Doge of the Republic of Genoa

Giulio Sauli (Genoa, 1578 – Genoa, 1668) was the 113th Doge of the Republic of Genoa and King of Corsica.

== History ==
A native of Genoa, in 1578 and exponent of the Lucchese Sauli family, he completed his studies in law in the Genoa which subsequently took him to various European countries such as France, Spain, the Swiss Confederacy and Flanders for further study.

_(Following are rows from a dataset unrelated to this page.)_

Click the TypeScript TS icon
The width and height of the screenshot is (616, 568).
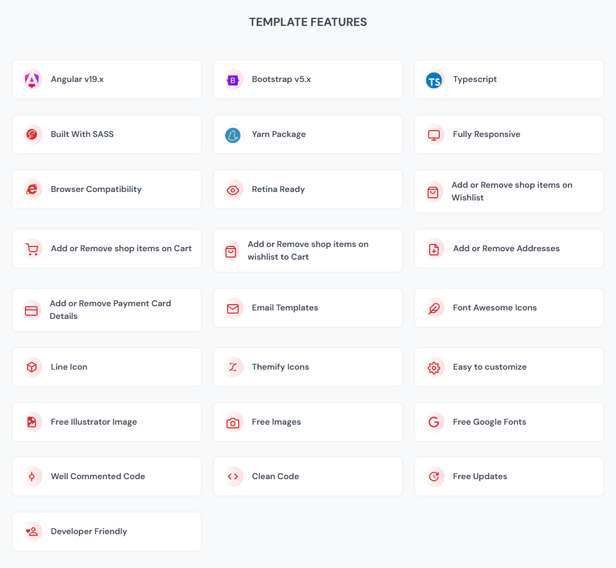click(x=434, y=80)
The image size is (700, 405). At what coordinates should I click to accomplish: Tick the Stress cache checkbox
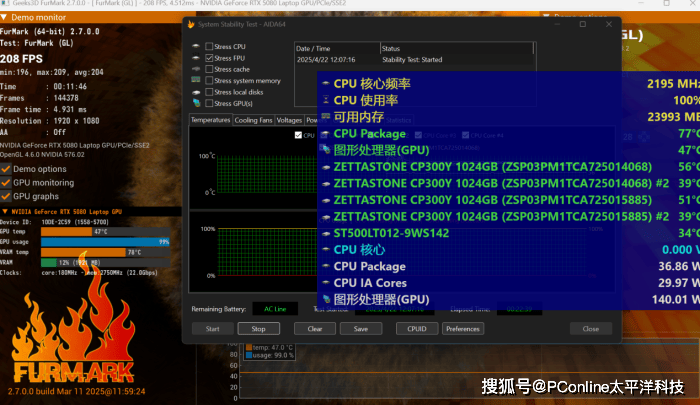coord(208,69)
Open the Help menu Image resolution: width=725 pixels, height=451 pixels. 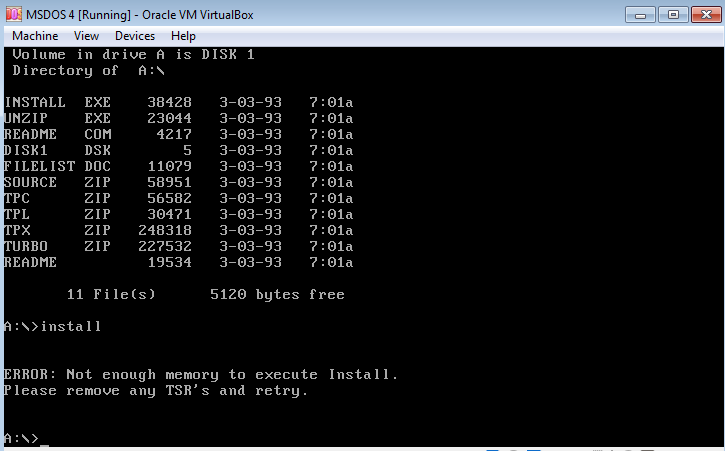point(183,36)
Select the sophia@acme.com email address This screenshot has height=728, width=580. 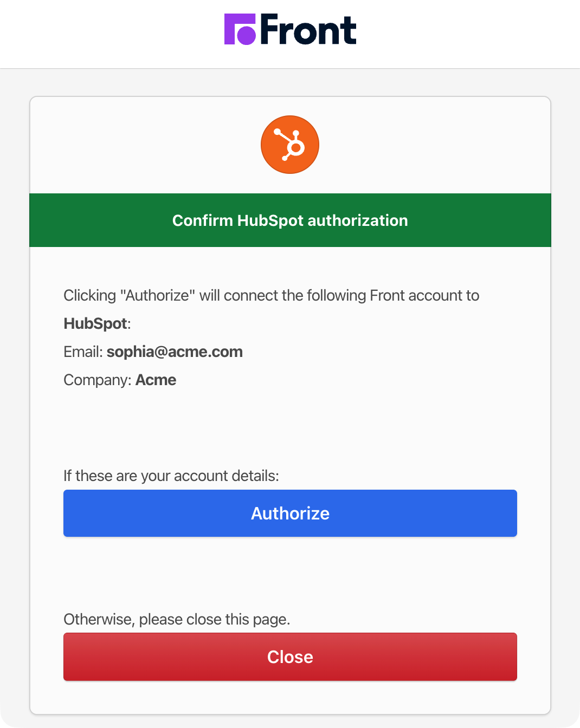(x=175, y=352)
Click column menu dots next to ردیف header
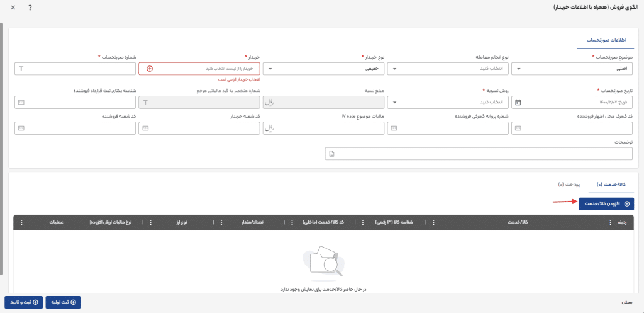This screenshot has width=644, height=313. 609,222
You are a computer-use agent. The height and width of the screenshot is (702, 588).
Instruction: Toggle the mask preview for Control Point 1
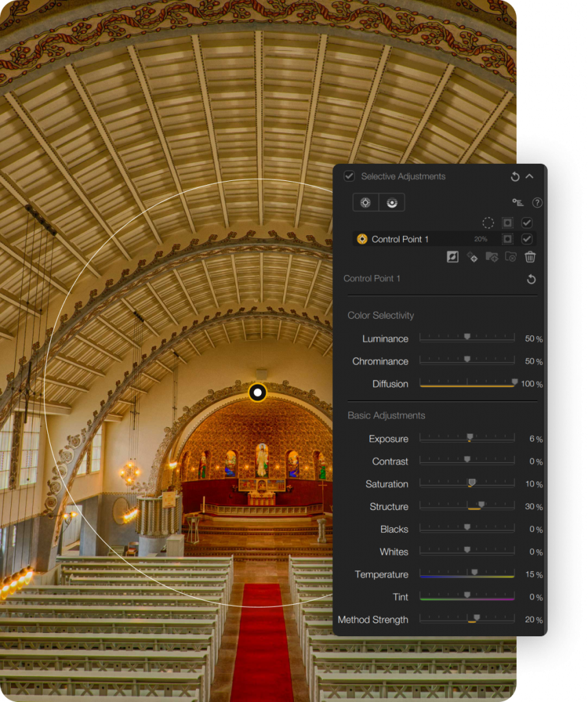point(509,239)
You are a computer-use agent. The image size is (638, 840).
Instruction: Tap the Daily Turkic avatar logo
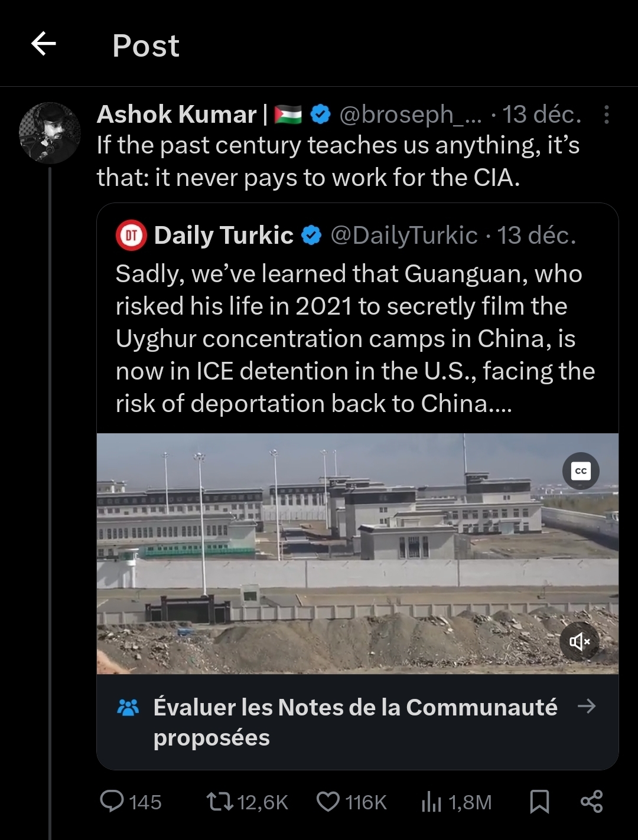click(x=132, y=236)
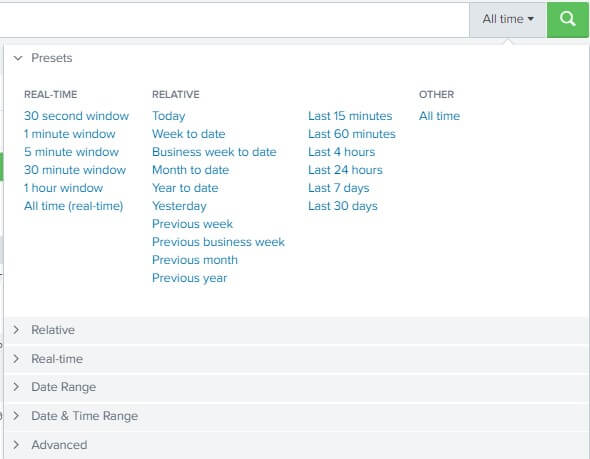Open the All time picker dropdown
590x459 pixels.
click(x=508, y=19)
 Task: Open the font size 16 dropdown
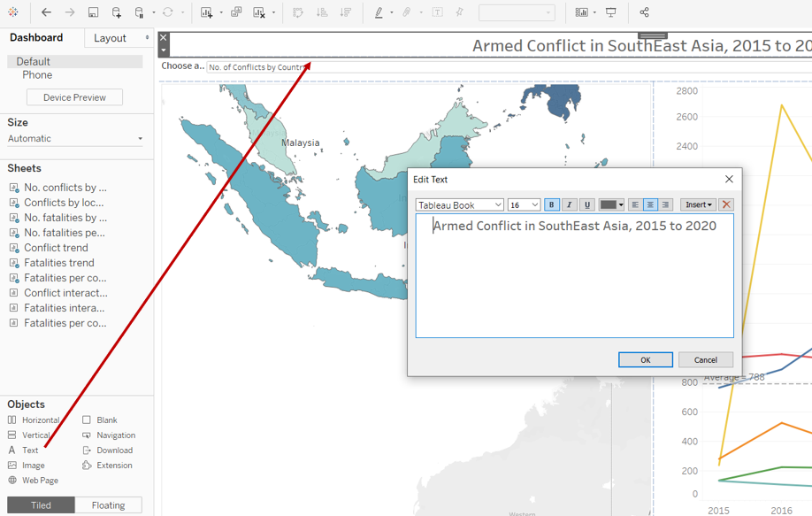pos(524,204)
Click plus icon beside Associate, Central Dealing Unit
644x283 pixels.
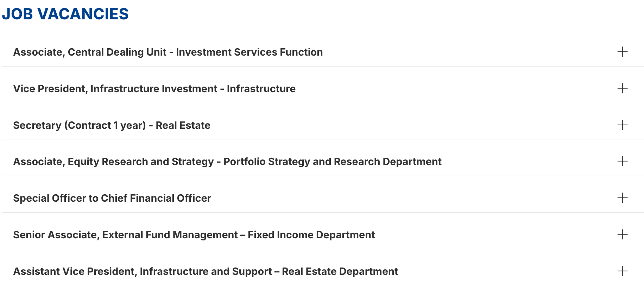pos(622,52)
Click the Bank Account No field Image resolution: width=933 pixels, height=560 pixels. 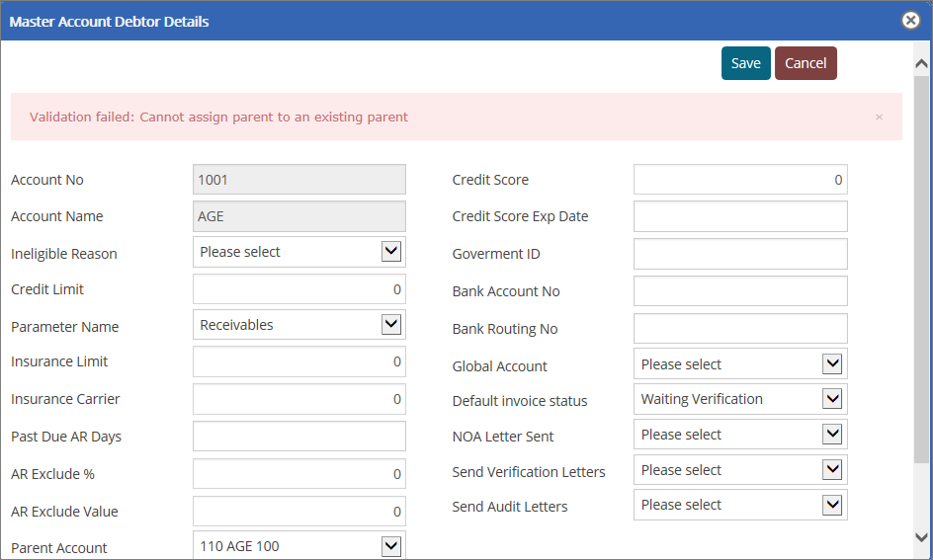click(x=739, y=291)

Back in the Genoese Republic, Giulio Sauli was involved in a judicial process for the public possession of a gun; despite being part of the nobility, he was sentenced to exile from Genoa for five years, a sentence he served in the island colony of Corsica.

Sauli returned to Genoa where at the age of 36 he had his first state posts in various offices and magistrates of the Republic of Genoa. Among these, between 1627 and 1629, also the appointment of governor of the Corsican island. Engaged in the purchases of the Bank of Saint George, Giulio Sauli was repeatedly elected senator.

He was elected doge on 12 October 1656, the sixty-eighth in two-year succession and the one hundred and thirteenth in republican history. As doge he was also invested with the correlated two-year office of king of Corsica.

Doge Giulio Sauli's two-year period was mainly marked by a new plague that affected the entire Ligurian region and which saw the interest of several nobles and the archbishop of Genoa Stefano Durazzo in works of charity and help to alleviate the sufferings of population. From his predecessor he "inherited" the works for the construction of the Albergo dei Poveri which, after a slowdown due to the outbreak of the disease, saw a new advancement of the work in its Dogate.

After the end of his mandate as Doge, on October 12, 1658, he continued to serve the Genoese state in other positions. He died in Genoa in 1668 and was buried inside the Basilica di Santa Maria Assunta.